Earlier this summer, my partner needed to be in Spain for a conference, and we decided that our kids and I should tag along. After attempting to use Amex Membership Rewards to fly Iberia, we ended up dipping into our stash of American AAdvantage miles. The latter wasn’t my idea of a great redemption, as a round-trip US-Europe SAAver award during the summer requires 60,000 AAdvantage miles, while the same award requires 40,000 miles during the airline’s off-peak season (October 15 – May 15). In other words, this late May trip would cost 240,000 miles for four people, versus the 160,000 miles it would have cost just a few weeks before. Ah, well.
Because we were booking just a few months out, I worried that award flight availability was going to be an issue, especially when our vacation time and flexibility were limited. It turned out that there was plenty of availability on British Airways, but these flights routed through London-Heathrow (LHR) and would incur BA’s hefty fuel surcharges. Fortunately, I managed to find two different one-way routes to avoid the extra fees: American Airlines from Philadephia (PHL) into Madrid (MAD), then back home from Rome (FCO).

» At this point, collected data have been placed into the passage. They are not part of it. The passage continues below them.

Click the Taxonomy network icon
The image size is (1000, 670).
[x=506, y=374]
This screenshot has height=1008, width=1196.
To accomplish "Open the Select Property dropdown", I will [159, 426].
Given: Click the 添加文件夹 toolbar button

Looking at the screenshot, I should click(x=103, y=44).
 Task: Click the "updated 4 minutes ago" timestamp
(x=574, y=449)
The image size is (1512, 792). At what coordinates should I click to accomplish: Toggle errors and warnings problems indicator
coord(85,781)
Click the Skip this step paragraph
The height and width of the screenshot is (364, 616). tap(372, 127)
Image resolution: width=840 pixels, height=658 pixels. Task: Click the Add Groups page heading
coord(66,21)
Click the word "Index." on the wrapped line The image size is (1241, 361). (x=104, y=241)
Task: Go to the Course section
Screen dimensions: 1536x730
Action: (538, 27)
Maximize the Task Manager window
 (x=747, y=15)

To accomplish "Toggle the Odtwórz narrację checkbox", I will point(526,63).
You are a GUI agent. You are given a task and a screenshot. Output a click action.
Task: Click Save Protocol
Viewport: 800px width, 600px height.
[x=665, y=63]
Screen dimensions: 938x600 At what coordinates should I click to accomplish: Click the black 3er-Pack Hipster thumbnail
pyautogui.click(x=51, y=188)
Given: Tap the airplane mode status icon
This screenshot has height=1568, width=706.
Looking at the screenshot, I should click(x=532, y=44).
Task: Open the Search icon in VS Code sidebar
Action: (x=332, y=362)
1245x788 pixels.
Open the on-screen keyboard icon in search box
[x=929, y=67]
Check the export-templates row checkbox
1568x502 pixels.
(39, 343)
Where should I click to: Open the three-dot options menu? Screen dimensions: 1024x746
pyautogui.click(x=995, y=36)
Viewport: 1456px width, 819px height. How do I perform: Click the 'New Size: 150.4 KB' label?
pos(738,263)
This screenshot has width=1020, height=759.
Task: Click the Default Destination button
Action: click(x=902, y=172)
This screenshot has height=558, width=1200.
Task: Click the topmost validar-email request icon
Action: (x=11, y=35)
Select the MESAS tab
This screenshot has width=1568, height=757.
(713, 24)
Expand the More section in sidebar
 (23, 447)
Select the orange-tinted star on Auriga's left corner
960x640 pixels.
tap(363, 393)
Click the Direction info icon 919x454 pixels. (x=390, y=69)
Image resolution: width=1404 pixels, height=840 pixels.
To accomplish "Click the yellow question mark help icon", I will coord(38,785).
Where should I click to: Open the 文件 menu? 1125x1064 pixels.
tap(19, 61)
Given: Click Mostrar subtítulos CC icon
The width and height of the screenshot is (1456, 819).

Since American has a generous five-day hold policy on award seats, I put these flights on hold while I continued to look for other options and noted the day on which these flights would expire. The evening of that day, I put the kids to bed, logged on at 9pm Eastern Time and discovered that my award seats from Rome (FCO) were … gone.
I scrambled to re-book, but my seats were no longer available. I looked at my hold confirmation email to double-check that I had the correct date — and that’s when I noticed the exact time of expiration: 11:59pm in the time zone from where the flight departs.
In the case of Rome, this meant 11:59pm Central European Time. I’d assumed the expiration was either 12 midnight Eastern Time (perhaps my East Coast bias showing?) or Central Time (where American Airlines is headquartered), but honestly? It had never occurred to me to look closer at the expiration.
The only leg of my trip that actually bore an Eastern Daylight Time departure was PHL-MAD:
To investigate this matter further, I looked at different confirmation emails forwarded from the AA website. Here, expiration times are even less evident; time zones aren’t even spelled out — as you’ll see in this Zurich (ZRH) to Philadelphia (PHL) itinerary, where the deadline is in “CET”:
Upon further research, I realized that AA’s complimentary 24-hour holds on paid fares follow the same pattern:
Following my discovery, I could never re-create the trip I had originally wanted to book. I could’ve paid more miles for dates that worked, or I could have rerouted our return flight, but ultimately, we decided against those options.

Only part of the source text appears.